What Shines: The rhythm of these poems, divided into sections on youth, his long term job as a corrections officer, a love sequence and meditations on war, are consistently punchy, sharp, and mostly refuse to squander a syllable. At their best they sock it to you with gumshoe bravado. Whether Bolen’s aim was to strip his narratives of ornament in a metrical sense or whether the stories demand a severe paring down to more mimetically suggest the absence of luxury, the poems, read cumulatively, can be addictive, especially when pattered out loud, with one finger punctuating their rapid-flame pacing, the noun/verb-strings like dynamite fuses: “grease coif armpit stain/snagglepick match tooth” [Everybody]. And he sings with dialogue, as befits a novelist. The most powerful pieces are from the section recounting his days as a parole officer, Bolen’s richest source of material. The longer poem, “Witness Statement” and the poem that follows it, “Alcatrazim” are intense meldings of discourse communities, from the criminal to the witness to the lawyer, and in the latter, the blather of a con who rattles off shit-statements like, “”even willing women couldn’t jolt off the stupid/from your determined suckhole face.” The last poem, “The Somme Wheat Field” is also potent with its facts dashed with emotion and present bashing into the past.  The opening line in particular: “The wind does not answer questions/it’s just cold” is a stark dismantling of romantic perceptions. I also like the cover with its titular poisonous smokestacks softened by the veneer of memory.

What Stumbles: Bolen still has much to learn about trusting his ear as a poet. At times, it seems that he thinks a story is made poetic by the simplistic and often mis-heard technique of inversion. Lines like “so agreed to quiet I,” “fraught/for me the moment slightly was” and “Tearburn/pierce the judgment has” sound like Yoda-speak, though the last example rises slightly into a Paul Celan-style resonance through its compound word.

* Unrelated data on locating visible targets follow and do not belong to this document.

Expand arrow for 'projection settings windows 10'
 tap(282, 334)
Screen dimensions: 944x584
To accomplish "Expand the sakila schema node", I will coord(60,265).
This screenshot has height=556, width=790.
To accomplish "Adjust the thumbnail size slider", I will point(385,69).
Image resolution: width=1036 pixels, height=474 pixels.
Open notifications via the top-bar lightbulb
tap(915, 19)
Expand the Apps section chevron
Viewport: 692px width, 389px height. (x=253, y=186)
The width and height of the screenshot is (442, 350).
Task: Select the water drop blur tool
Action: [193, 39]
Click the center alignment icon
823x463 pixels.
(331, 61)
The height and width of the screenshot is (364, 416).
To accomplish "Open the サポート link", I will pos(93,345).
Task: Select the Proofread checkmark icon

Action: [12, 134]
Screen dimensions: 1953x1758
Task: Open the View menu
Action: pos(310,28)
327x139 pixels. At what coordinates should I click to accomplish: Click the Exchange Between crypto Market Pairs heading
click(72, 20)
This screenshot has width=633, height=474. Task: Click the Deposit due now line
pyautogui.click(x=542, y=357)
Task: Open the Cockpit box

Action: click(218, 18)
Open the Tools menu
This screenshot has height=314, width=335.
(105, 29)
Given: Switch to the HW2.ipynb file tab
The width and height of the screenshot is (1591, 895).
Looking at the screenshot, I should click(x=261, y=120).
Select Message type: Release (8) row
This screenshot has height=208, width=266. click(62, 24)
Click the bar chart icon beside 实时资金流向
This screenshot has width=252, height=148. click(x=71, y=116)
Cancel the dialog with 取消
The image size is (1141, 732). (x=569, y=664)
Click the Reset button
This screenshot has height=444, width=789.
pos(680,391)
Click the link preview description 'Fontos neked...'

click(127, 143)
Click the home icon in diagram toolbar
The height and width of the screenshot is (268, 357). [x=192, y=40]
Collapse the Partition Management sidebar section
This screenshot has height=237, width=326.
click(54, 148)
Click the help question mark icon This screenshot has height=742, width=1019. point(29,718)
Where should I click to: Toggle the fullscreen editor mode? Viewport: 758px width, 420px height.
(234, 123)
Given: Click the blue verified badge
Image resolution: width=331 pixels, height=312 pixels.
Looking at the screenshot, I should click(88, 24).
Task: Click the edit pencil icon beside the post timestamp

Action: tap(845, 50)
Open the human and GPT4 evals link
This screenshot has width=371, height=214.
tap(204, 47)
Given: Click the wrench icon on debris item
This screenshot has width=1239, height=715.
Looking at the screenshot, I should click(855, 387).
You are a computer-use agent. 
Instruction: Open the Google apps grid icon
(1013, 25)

Other images such as “closed-off girlfriend” or the “stopped man/striding aside you” are simply confusing while “hope of youth” and “soul desire” are abstract cliches, a slippage much more easily forgiven in a novelist than a poet, who must needs be severe with not only every syllable but with the routing of each weary use of language. The only section in the book I felt could have been Exacto-knifed out or certainly should have had a much more perceptive editor was Attractions..(and what’s with those limping ellipses anyway?). Here, Bolen, in a mode reminiscent of Dennis Lee in Riffs, seeks to jazz out paeans to the subject of his affections, but more often crashes into absurd metaphors that make a mockery out of the speaker’s paramour. I’m not sure if I want to know what the “that look /of melting chickens/awaiting” is but it must be agonizing, nor smell the “brave furious wind/which announces you” but I do know that being told by a man, “your hair is a nest I want to infest” just wouldn’t seduce me in the slightest. The only piece that doesn’t fail for me here is on page 98 which, with its male speaker being “staggered by the beauty” not only of the later “flakes of ice” on his beloved’s sweater but by the earlier “solitary construction sites” merges industrial and human preoccupations in a most poignant way. Bolen just needs time to further hone his poetic hearing and possibly a more careful editor to occasionally put the brakes on his urge to overly complexify his images, thus killing their core. 

What it Echoes: Along with the above allusions, how about Jim Christy, Pete Trower, Leroi Jones, Al Purdy, The Shawshank Redemption (1994), Lou Reed, Ed Ruscha’s Blue Collar Paintings (1992), Butch Cassidy and the Sundance Kid (1969), cherries with nails in them, Miles Davis Birth of the Cool (1957).